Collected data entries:
((
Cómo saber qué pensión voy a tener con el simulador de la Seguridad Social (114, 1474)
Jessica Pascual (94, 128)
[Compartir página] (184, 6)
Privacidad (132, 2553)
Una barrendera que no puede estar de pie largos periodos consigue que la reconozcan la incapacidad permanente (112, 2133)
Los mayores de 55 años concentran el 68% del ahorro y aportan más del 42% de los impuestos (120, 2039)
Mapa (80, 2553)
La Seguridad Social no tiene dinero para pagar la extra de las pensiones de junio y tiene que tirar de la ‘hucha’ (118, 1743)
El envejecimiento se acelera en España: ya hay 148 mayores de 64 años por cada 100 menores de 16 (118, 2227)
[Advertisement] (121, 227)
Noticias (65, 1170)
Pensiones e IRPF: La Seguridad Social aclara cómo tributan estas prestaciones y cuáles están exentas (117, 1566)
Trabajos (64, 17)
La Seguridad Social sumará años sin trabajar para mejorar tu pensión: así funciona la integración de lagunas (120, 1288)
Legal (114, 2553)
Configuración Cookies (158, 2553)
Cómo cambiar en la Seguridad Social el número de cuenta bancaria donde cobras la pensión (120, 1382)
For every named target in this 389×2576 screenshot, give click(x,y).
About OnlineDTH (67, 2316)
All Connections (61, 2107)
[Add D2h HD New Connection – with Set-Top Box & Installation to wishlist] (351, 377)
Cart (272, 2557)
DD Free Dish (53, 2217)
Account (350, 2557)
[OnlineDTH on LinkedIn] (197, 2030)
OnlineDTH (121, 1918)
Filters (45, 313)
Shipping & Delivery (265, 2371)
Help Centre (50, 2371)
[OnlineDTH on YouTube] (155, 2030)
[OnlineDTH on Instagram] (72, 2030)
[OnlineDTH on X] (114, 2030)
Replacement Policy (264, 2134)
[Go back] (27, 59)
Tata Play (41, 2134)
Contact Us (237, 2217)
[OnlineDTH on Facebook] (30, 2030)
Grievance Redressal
))
Transcribe the entries exactly.

▶ Task result:
Cómo saber qué pensión voy a tener con el simulador de la Seguridad Social (114, 1474)
Jessica Pascual (94, 128)
[Compartir página] (184, 6)
Privacidad (132, 2553)
Una barrendera que no puede estar de pie largos periodos consigue que la reconozcan la incapacidad permanente (112, 2133)
Los mayores de 55 años concentran el 68% del ahorro y aportan más del 42% de los impuestos (120, 2039)
Mapa (80, 2553)
La Seguridad Social no tiene dinero para pagar la extra de las pensiones de junio y tiene que tirar de la ‘hucha’ (118, 1743)
El envejecimiento se acelera en España: ya hay 148 mayores de 64 años por cada 100 menores de 16 (118, 2227)
[Advertisement] (121, 227)
Noticias (65, 1170)
Pensiones e IRPF: La Seguridad Social aclara cómo tributan estas prestaciones y cuáles están exentas (117, 1566)
Trabajos (64, 17)
La Seguridad Social sumará años sin trabajar para mejorar tu pensión: así funciona la integración de lagunas (120, 1288)
Legal (114, 2553)
Configuración Cookies (158, 2553)
Cómo cambiar en la Seguridad Social el número de cuenta bancaria donde cobras la pensión (120, 1382)
For every named target in this 389×2576 screenshot, give click(x,y).
About OnlineDTH (67, 2316)
All Connections (61, 2107)
[Add D2h HD New Connection – with Set-Top Box & Installation to wishlist] (351, 377)
Cart (272, 2557)
DD Free Dish (53, 2217)
Account (350, 2557)
[OnlineDTH on LinkedIn] (197, 2030)
OnlineDTH (121, 1918)
Filters (45, 313)
Shipping & Delivery (265, 2371)
Help Centre (50, 2371)
[OnlineDTH on YouTube] (155, 2030)
[OnlineDTH on Instagram] (72, 2030)
[OnlineDTH on X] (114, 2030)
Replacement Policy (264, 2134)
[Go back] (27, 59)
Tata Play (41, 2134)
Contact Us (237, 2217)
[OnlineDTH on Facebook] (30, 2030)
Grievance Redressal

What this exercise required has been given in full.